[START OF Data excerpts]
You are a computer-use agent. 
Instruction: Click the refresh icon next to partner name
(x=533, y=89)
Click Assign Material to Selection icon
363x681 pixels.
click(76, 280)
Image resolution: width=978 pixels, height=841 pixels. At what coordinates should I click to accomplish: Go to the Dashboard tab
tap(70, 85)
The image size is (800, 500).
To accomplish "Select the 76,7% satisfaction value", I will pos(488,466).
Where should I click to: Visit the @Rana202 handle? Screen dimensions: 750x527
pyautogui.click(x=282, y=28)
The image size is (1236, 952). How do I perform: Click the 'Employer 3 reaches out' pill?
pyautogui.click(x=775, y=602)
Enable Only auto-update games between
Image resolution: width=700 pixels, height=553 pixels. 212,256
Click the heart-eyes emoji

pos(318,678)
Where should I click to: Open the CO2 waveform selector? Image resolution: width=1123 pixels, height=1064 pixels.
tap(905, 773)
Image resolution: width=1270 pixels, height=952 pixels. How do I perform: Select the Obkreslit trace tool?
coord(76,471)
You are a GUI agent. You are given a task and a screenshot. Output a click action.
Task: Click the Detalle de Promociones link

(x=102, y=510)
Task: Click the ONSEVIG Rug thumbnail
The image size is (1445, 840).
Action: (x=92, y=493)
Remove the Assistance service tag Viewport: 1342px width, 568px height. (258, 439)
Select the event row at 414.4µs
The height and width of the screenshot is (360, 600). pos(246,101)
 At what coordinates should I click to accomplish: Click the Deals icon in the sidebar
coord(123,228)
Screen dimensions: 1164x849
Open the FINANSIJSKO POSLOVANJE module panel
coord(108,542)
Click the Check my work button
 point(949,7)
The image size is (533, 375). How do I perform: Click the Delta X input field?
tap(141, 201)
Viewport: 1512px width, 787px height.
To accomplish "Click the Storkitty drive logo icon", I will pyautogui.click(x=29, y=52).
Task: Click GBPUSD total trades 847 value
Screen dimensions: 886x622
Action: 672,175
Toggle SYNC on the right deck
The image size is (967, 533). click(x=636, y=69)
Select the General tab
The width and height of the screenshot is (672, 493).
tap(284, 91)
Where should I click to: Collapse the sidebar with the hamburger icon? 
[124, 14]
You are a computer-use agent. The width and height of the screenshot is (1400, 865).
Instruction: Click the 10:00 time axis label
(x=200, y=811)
[END OF Data excerpts]
Exercise> Rewrite all of the data above, replacing "Screen dimensions" with "Display size" wherever it occurs and keeping every other line unchanged.

Response to the task>
You are a computer-use agent. 
Instruction: Click the refresh icon next to partner name
(x=533, y=89)
Click Assign Material to Selection icon
363x681 pixels.
click(76, 280)
Image resolution: width=978 pixels, height=841 pixels. At what coordinates should I click to accomplish: Go to the Dashboard tab
tap(70, 85)
The image size is (800, 500).
To accomplish "Select the 76,7% satisfaction value", I will pos(488,466).
Where should I click to: Visit the @Rana202 handle? Display size: 750x527
pyautogui.click(x=282, y=28)
The image size is (1236, 952). How do I perform: Click the 'Employer 3 reaches out' pill?
pyautogui.click(x=775, y=602)
Enable Only auto-update games between
Image resolution: width=700 pixels, height=553 pixels. 212,256
Click the heart-eyes emoji

pos(318,678)
Where should I click to: Open the CO2 waveform selector? Image resolution: width=1123 pixels, height=1064 pixels.
tap(905, 773)
Image resolution: width=1270 pixels, height=952 pixels. How do I perform: Select the Obkreslit trace tool?
coord(76,471)
You are a GUI agent. You are given a task and a screenshot. Output a click action.
Task: Click the Detalle de Promociones link

(x=102, y=510)
Task: Click the ONSEVIG Rug thumbnail
The image size is (1445, 840).
Action: (x=92, y=493)
Remove the Assistance service tag Viewport: 1342px width, 568px height. (258, 439)
Select the event row at 414.4µs
The height and width of the screenshot is (360, 600). pos(246,101)
 At what coordinates should I click to accomplish: Click the Deals icon in the sidebar
coord(123,228)
Display size: 1164x849
Open the FINANSIJSKO POSLOVANJE module panel
coord(108,542)
Click the Check my work button
 point(949,7)
The image size is (533, 375). How do I perform: Click the Delta X input field?
tap(141, 201)
Viewport: 1512px width, 787px height.
To accomplish "Click the Storkitty drive logo icon", I will pyautogui.click(x=29, y=52).
Task: Click GBPUSD total trades 847 value
Display size: 886x622
Action: 672,175
Toggle SYNC on the right deck
The image size is (967, 533). click(x=636, y=69)
Select the General tab
The width and height of the screenshot is (672, 493).
tap(284, 91)
Where should I click to: Collapse the sidebar with the hamburger icon? 
[124, 14]
You are a computer-use agent. The width and height of the screenshot is (1400, 865).
Instruction: Click the 10:00 time axis label
(x=200, y=811)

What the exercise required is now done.